**Work to be completed:** Express every line of the records below as a Markdown table with two columns, Row and Line. Leave out blank lines.

(Data entries)
+===+

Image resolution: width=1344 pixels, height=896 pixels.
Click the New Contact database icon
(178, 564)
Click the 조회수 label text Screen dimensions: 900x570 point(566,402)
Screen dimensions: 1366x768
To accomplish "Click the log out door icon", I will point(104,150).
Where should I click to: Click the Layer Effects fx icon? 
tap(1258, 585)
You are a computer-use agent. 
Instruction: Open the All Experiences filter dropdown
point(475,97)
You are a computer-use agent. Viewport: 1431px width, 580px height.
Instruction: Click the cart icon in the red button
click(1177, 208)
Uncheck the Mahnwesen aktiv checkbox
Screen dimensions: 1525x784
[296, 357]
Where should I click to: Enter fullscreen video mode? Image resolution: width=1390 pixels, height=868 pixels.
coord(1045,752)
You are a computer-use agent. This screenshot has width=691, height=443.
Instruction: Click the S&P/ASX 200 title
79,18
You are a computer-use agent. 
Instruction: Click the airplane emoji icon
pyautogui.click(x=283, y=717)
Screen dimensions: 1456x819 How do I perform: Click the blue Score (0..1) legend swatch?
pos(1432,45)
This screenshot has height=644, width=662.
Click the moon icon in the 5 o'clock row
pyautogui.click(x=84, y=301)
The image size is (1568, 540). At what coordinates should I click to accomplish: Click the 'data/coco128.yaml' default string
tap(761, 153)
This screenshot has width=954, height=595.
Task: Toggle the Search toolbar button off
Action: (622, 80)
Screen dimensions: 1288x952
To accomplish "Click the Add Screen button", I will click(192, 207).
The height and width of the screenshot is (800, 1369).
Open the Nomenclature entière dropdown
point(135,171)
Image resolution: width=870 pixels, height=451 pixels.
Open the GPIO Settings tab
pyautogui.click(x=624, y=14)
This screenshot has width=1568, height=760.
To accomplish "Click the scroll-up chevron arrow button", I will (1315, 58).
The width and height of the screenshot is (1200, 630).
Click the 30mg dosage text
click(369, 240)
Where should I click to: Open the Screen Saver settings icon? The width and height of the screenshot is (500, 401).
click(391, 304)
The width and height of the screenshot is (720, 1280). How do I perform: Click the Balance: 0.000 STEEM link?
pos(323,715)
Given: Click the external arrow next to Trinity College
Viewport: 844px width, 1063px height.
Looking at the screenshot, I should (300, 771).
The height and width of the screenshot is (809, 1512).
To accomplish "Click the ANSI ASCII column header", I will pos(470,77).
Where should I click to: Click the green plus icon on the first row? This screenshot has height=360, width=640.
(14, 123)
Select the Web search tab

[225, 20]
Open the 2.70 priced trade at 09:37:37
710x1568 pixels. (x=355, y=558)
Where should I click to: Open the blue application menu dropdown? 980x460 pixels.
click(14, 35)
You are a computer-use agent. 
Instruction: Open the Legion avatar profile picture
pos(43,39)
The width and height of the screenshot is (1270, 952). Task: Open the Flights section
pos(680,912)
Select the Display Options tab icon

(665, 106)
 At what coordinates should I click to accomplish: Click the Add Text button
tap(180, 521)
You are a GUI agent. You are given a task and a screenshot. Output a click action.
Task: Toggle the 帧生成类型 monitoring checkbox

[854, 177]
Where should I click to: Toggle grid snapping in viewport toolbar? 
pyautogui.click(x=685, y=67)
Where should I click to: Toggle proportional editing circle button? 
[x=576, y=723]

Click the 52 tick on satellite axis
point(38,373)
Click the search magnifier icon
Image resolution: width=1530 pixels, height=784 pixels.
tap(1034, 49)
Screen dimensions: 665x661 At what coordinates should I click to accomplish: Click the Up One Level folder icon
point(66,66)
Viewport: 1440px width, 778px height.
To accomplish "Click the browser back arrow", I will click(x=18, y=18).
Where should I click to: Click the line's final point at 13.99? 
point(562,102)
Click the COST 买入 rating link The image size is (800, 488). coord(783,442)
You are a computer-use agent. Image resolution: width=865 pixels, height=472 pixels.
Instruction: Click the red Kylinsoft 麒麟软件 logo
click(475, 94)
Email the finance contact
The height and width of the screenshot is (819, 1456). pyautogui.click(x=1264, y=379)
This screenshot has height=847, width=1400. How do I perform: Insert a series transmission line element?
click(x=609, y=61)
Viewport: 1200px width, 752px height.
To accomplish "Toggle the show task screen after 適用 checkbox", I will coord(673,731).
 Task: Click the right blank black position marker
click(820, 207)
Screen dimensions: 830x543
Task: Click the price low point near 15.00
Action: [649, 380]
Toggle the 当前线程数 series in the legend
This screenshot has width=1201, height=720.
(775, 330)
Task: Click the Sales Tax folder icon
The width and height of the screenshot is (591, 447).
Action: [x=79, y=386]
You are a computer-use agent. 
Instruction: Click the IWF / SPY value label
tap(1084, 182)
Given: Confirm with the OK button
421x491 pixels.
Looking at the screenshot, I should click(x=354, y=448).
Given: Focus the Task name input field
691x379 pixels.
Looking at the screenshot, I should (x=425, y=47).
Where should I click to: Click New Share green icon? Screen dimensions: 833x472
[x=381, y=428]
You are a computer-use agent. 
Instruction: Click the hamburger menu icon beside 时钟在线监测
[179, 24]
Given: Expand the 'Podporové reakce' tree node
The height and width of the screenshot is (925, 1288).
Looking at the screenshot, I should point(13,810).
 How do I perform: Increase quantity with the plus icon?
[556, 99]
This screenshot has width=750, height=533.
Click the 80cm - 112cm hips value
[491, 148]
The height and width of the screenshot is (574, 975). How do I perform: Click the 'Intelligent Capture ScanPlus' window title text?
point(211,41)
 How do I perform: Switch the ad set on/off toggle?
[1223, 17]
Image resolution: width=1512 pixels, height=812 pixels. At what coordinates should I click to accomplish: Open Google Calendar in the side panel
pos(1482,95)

+===+

**Answer in full:**
| Row | Line |
|---|---|
| 1 | Image resolution: width=1344 pixels, height=896 pixels. |
| 2 | Click the New Contact database icon |
| 3 | (178, 564) |
| 4 | Click the 조회수 label text Screen dimensions: 900x570 point(566,402) |
| 5 | Screen dimensions: 1366x768 |
| 6 | To accomplish "Click the log out door icon", I will point(104,150). |
| 7 | Where should I click to: Click the Layer Effects fx icon?  |
| 8 | tap(1258, 585) |
| 9 | You are a computer-use agent.  |
| 10 | Instruction: Open the All Experiences filter dropdown |
| 11 | point(475,97) |
| 12 | You are a computer-use agent. Viewport: 1431px width, 580px height. |
| 13 | Instruction: Click the cart icon in the red button |
| 14 | click(1177, 208) |
| 15 | Uncheck the Mahnwesen aktiv checkbox |
| 16 | Screen dimensions: 1525x784 |
| 17 | [296, 357] |
| 18 | Where should I click to: Enter fullscreen video mode? Image resolution: width=1390 pixels, height=868 pixels. |
| 19 | coord(1045,752) |
| 20 | You are a computer-use agent. This screenshot has width=691, height=443. |
| 21 | Instruction: Click the S&P/ASX 200 title |
| 22 | 79,18 |
| 23 | You are a computer-use agent.  |
| 24 | Instruction: Click the airplane emoji icon |
| 25 | pyautogui.click(x=283, y=717) |
| 26 | Screen dimensions: 1456x819 How do I perform: Click the blue Score (0..1) legend swatch? |
| 27 | pos(1432,45) |
| 28 | This screenshot has height=644, width=662. |
| 29 | Click the moon icon in the 5 o'clock row |
| 30 | pyautogui.click(x=84, y=301) |
| 31 | The image size is (1568, 540). At what coordinates should I click to accomplish: Click the 'data/coco128.yaml' default string |
| 32 | tap(761, 153) |
| 33 | This screenshot has width=954, height=595. |
| 34 | Task: Toggle the Search toolbar button off |
| 35 | Action: (622, 80) |
| 36 | Screen dimensions: 1288x952 |
| 37 | To accomplish "Click the Add Screen button", I will click(192, 207). |
| 38 | The height and width of the screenshot is (800, 1369). |
| 39 | Open the Nomenclature entière dropdown |
| 40 | point(135,171) |
| 41 | Image resolution: width=870 pixels, height=451 pixels. |
| 42 | Open the GPIO Settings tab |
| 43 | pyautogui.click(x=624, y=14) |
| 44 | This screenshot has width=1568, height=760. |
| 45 | To accomplish "Click the scroll-up chevron arrow button", I will (1315, 58). |
| 46 | The width and height of the screenshot is (1200, 630). |
| 47 | Click the 30mg dosage text |
| 48 | click(369, 240) |
| 49 | Where should I click to: Open the Screen Saver settings icon? The width and height of the screenshot is (500, 401). |
| 50 | click(391, 304) |
| 51 | The width and height of the screenshot is (720, 1280). How do I perform: Click the Balance: 0.000 STEEM link? |
| 52 | pos(323,715) |
| 53 | Given: Click the external arrow next to Trinity College |
| 54 | Viewport: 844px width, 1063px height. |
| 55 | Looking at the screenshot, I should (300, 771). |
| 56 | The height and width of the screenshot is (809, 1512). |
| 57 | To accomplish "Click the ANSI ASCII column header", I will pos(470,77). |
| 58 | Where should I click to: Click the green plus icon on the first row? This screenshot has height=360, width=640. |
| 59 | (14, 123) |
| 60 | Select the Web search tab |
| 61 | [225, 20] |
| 62 | Open the 2.70 priced trade at 09:37:37 |
| 63 | 710x1568 pixels. (x=355, y=558) |
| 64 | Where should I click to: Open the blue application menu dropdown? 980x460 pixels. |
| 65 | click(14, 35) |
| 66 | You are a computer-use agent.  |
| 67 | Instruction: Open the Legion avatar profile picture |
| 68 | pos(43,39) |
| 69 | The width and height of the screenshot is (1270, 952). Task: Open the Flights section |
| 70 | pos(680,912) |
| 71 | Select the Display Options tab icon |
| 72 | (665, 106) |
| 73 |  At what coordinates should I click to accomplish: Click the Add Text button |
| 74 | tap(180, 521) |
| 75 | You are a GUI agent. You are given a task and a screenshot. Output a click action. |
| 76 | Task: Toggle the 帧生成类型 monitoring checkbox |
| 77 | [854, 177] |
| 78 | Where should I click to: Toggle grid snapping in viewport toolbar?  |
| 79 | pyautogui.click(x=685, y=67) |
| 80 | Where should I click to: Toggle proportional editing circle button?  |
| 81 | [x=576, y=723] |
| 82 | Click the 52 tick on satellite axis |
| 83 | point(38,373) |
| 84 | Click the search magnifier icon |
| 85 | Image resolution: width=1530 pixels, height=784 pixels. |
| 86 | tap(1034, 49) |
| 87 | Screen dimensions: 665x661 At what coordinates should I click to accomplish: Click the Up One Level folder icon |
| 88 | point(66,66) |
| 89 | Viewport: 1440px width, 778px height. |
| 90 | To accomplish "Click the browser back arrow", I will click(x=18, y=18). |
| 91 | Where should I click to: Click the line's final point at 13.99?  |
| 92 | point(562,102) |
| 93 | Click the COST 买入 rating link The image size is (800, 488). coord(783,442) |
| 94 | You are a computer-use agent. Image resolution: width=865 pixels, height=472 pixels. |
| 95 | Instruction: Click the red Kylinsoft 麒麟软件 logo |
| 96 | click(475, 94) |
| 97 | Email the finance contact |
| 98 | The height and width of the screenshot is (819, 1456). pyautogui.click(x=1264, y=379) |
| 99 | This screenshot has height=847, width=1400. How do I perform: Insert a series transmission line element? |
| 100 | click(x=609, y=61) |
| 101 | Viewport: 1200px width, 752px height. |
| 102 | To accomplish "Toggle the show task screen after 適用 checkbox", I will coord(673,731). |
| 103 |  Task: Click the right blank black position marker |
| 104 | click(820, 207) |
| 105 | Screen dimensions: 830x543 |
| 106 | Task: Click the price low point near 15.00 |
| 107 | Action: [649, 380] |
| 108 | Toggle the 当前线程数 series in the legend |
| 109 | This screenshot has width=1201, height=720. |
| 110 | (775, 330) |
| 111 | Task: Click the Sales Tax folder icon |
| 112 | The width and height of the screenshot is (591, 447). |
| 113 | Action: [x=79, y=386] |
| 114 | You are a computer-use agent.  |
| 115 | Instruction: Click the IWF / SPY value label |
| 116 | tap(1084, 182) |
| 117 | Given: Confirm with the OK button |
| 118 | 421x491 pixels. |
| 119 | Looking at the screenshot, I should click(x=354, y=448). |
| 120 | Given: Focus the Task name input field |
| 121 | 691x379 pixels. |
| 122 | Looking at the screenshot, I should (x=425, y=47). |
| 123 | Where should I click to: Click New Share green icon? Screen dimensions: 833x472 |
| 124 | [x=381, y=428] |
| 125 | You are a computer-use agent.  |
| 126 | Instruction: Click the hamburger menu icon beside 时钟在线监测 |
| 127 | [179, 24] |
| 128 | Given: Expand the 'Podporové reakce' tree node |
| 129 | The height and width of the screenshot is (925, 1288). |
| 130 | Looking at the screenshot, I should point(13,810). |
| 131 |  How do I perform: Increase quantity with the plus icon? |
| 132 | [556, 99] |
| 133 | This screenshot has width=750, height=533. |
| 134 | Click the 80cm - 112cm hips value |
| 135 | [491, 148] |
| 136 | The height and width of the screenshot is (574, 975). How do I perform: Click the 'Intelligent Capture ScanPlus' window title text? |
| 137 | point(211,41) |
| 138 |  How do I perform: Switch the ad set on/off toggle? |
| 139 | [1223, 17] |
| 140 | Image resolution: width=1512 pixels, height=812 pixels. At what coordinates should I click to accomplish: Open Google Calendar in the side panel |
| 141 | pos(1482,95) |